Opportunity was lost in high-stress situation that team needed


GREEN BAY—About the only thing Eddie Lacy didn't do on Sunday night in New Orleans was get in the end zone, but that was an issue for the entire offense.

Lacy "played probably his best game as a Packer" against the Saints, Head Coach Mike McCarthy said on Monday, as the second-year running back racked up 182 yards from scrimmage, including a career-best 123 receiving on eight catches.

Breaking several tackles on his 13 rushes as well as on several screens and checkdown throws, Lacy also handled his pass-protection responsibilities with aplomb. McCarthy noted Lacy read and reacted perfectly to the Saints' pass rush on the first third down of the game, the one that resulted in a 70-yard touchdown pass to Randall Cobb.

"That's what you're looking for. You're looking for the complete player that he is," McCarthy said. "The opportunities came last night. He's a lot more than just a big, 230-pound back. I was very pleased with the way he played."

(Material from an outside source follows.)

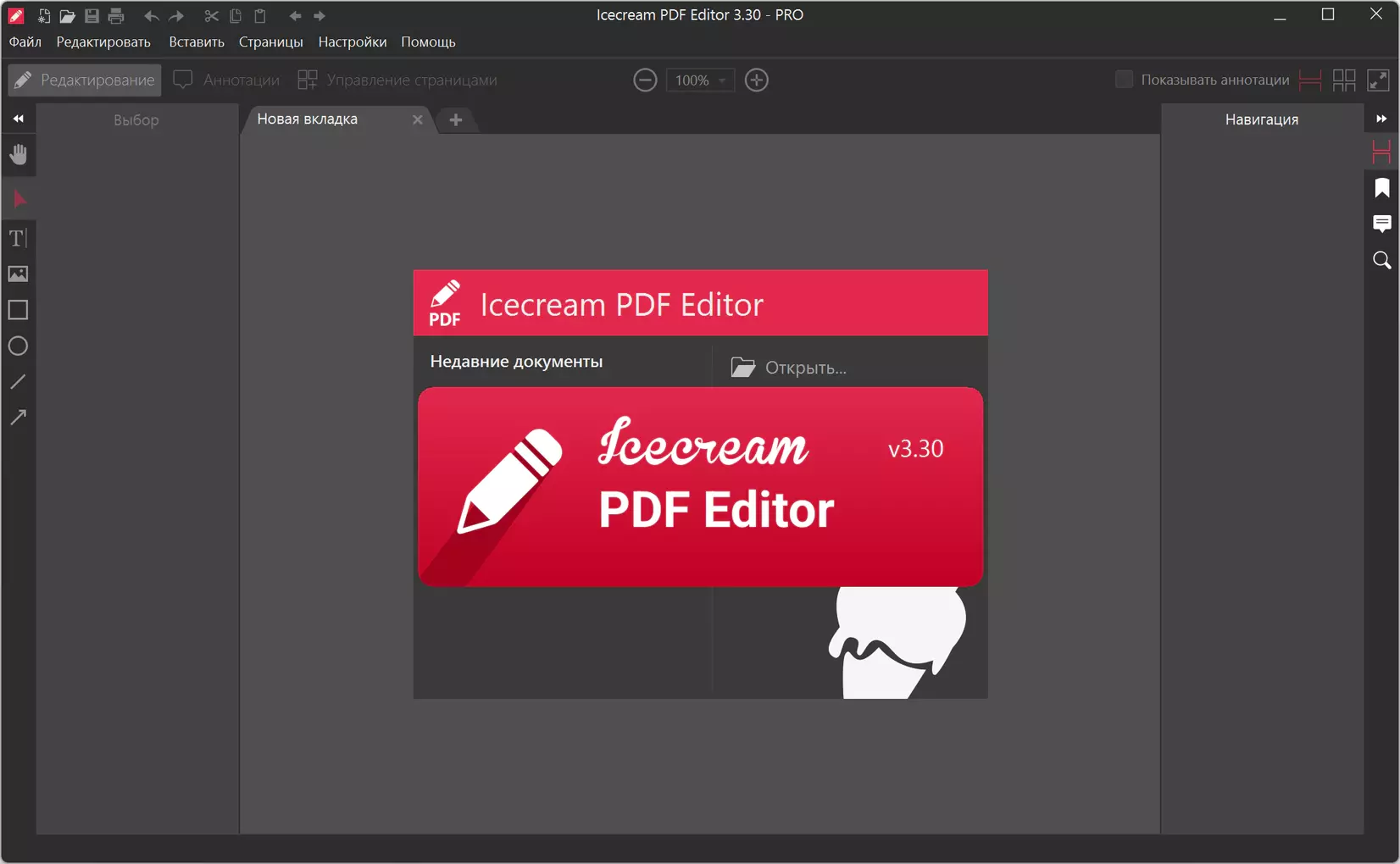Collapse the right Навигация panel

[1381, 119]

While McCarthy has at times criticized himself for not handing the ball off to Lacy enough this season, he has shifted the focus somewhat to how often Lacy gets the ball, no matter how he gets it. He had the ball in his hands 21 times overall against the Saints and averaged 8.7 yards per play, highlighted by a 67-yard catch-and-run on an early screen.

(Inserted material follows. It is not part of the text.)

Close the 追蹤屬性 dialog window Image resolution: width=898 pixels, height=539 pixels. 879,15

"I think you have to focus on touches," McCarthy said. "Let's not forget who our quarterback is. It's important for us to get the ball to our players, our perimeter players, and Eddie is one of those guys, whether he carries it, whether he catches it."

Unfortunately, Lacy's production and the offense's in general didn't result in enough points. Two turnovers and three field goals on five prime scoring opportunities doomed the Packers in a noisy road venue against a high-powered opponent.

It also didn't help that the Saints were in high gear two-dimensionally, with a strong running game setting up play-action and deep shots through the air.

New Orleans running back Mark Ingram, Lacy's former Alabama teammate, rolled up 172 rushing yards on 24 carries. He gashed the Packers for 124 of those yards on 14 carries in the second half, an unsightly 8.9 average, as the Saints scored touchdowns on four straight possessions, twice with short fields following a turnover on downs and failed onside kick.

"The run defense was our Achilles' heel," McCarthy said. "That's where it all started. Play-action comes off the run game production; missed tackles led to that production. That was clearly not our best effort."

For their bye week, the players are off until next Monday, when McCarthy said they'll reconvene to review the film from New Orleans and hit the practice field to begin preparing for the Bears' visit to Lambeau Field on Nov. 9.

By design, the film review didn't occur right away, because McCarthy feels the team will benefit more if it's tied into the next stage of preparation, rather than as a pre-bye wrap-up. It's part of the schedule he changed from his earlier years as a head coach.

"I think sometimes those lessons get lost, especially coming after a loss, and after a loss as we lost last night," he said.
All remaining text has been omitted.